Task objective: When a line in the material beneath includes the word "width", add it to the count, and report the count alone.

Available data:
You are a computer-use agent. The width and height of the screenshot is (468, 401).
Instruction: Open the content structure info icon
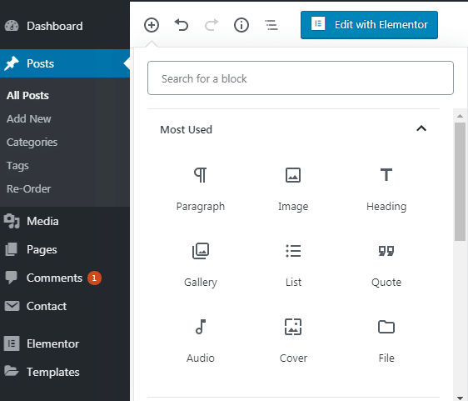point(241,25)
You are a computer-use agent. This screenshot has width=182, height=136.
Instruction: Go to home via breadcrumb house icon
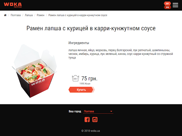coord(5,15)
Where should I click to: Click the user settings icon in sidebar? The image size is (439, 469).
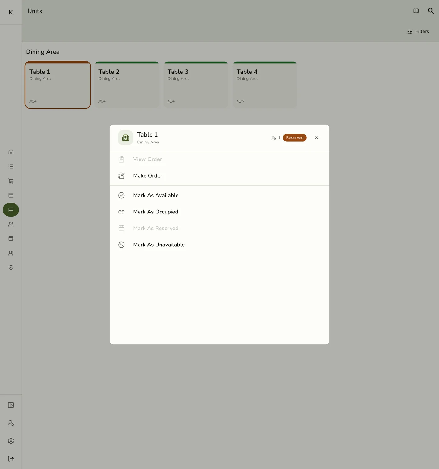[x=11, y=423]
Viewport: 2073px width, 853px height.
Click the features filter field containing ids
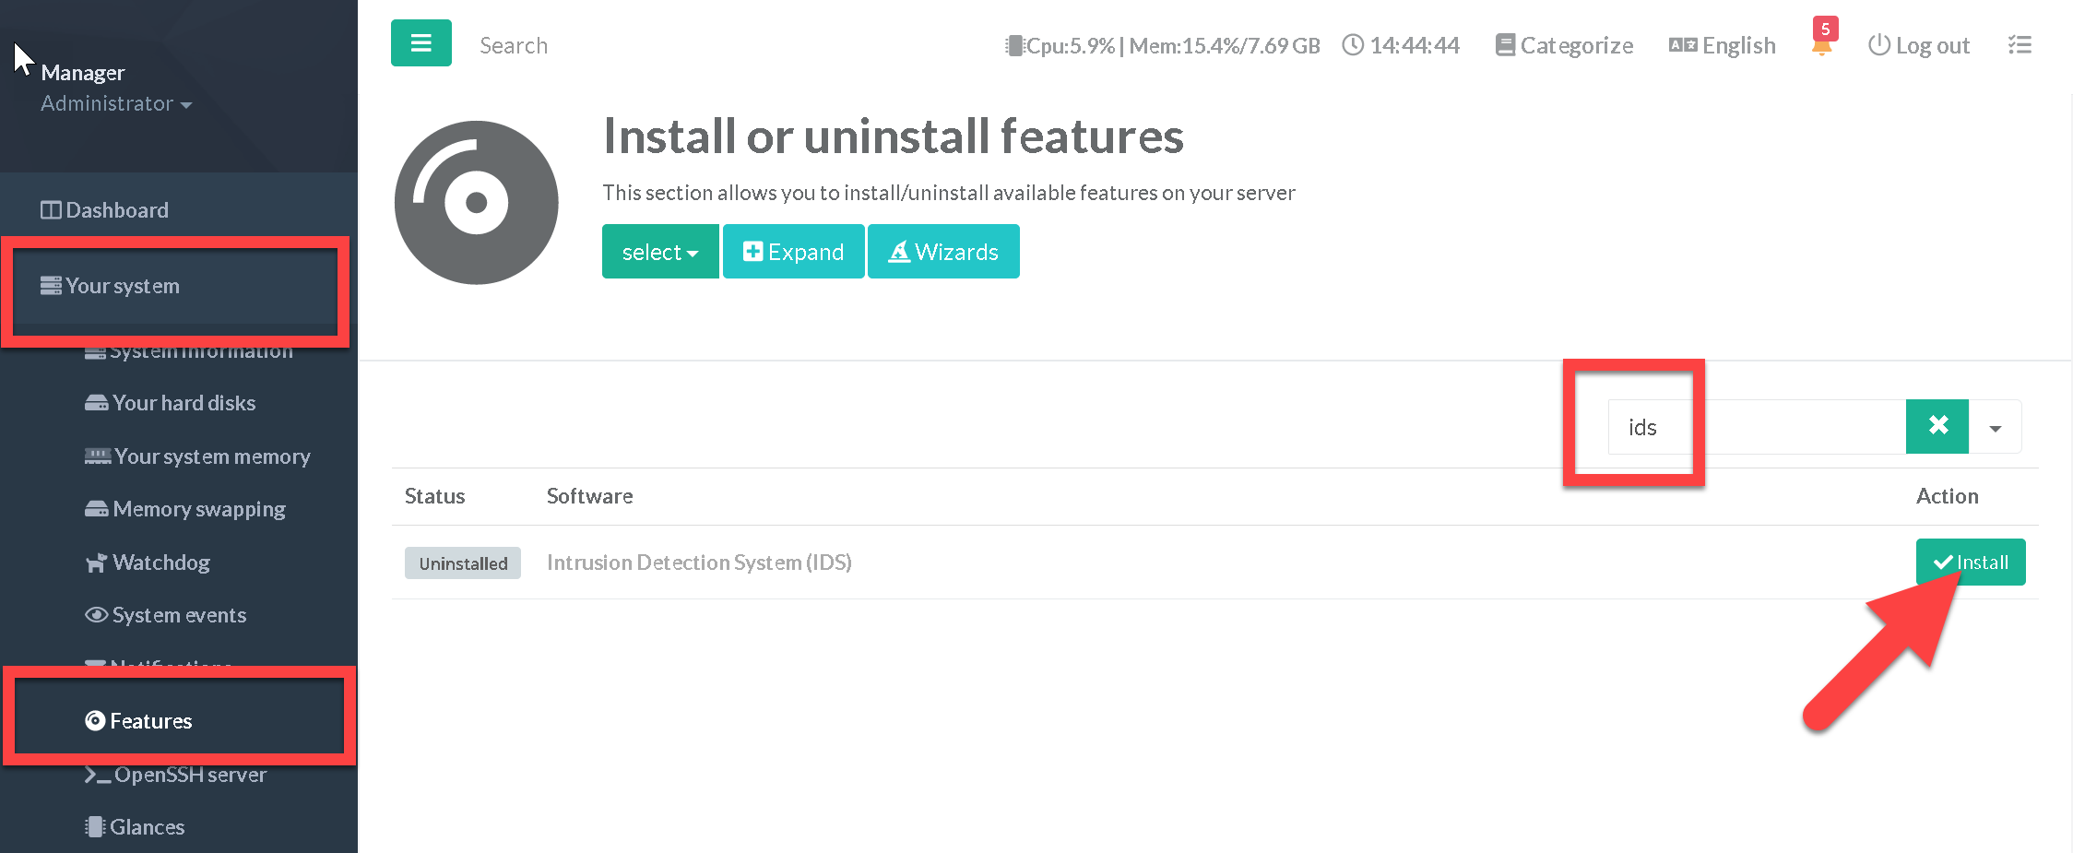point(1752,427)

Response area: 3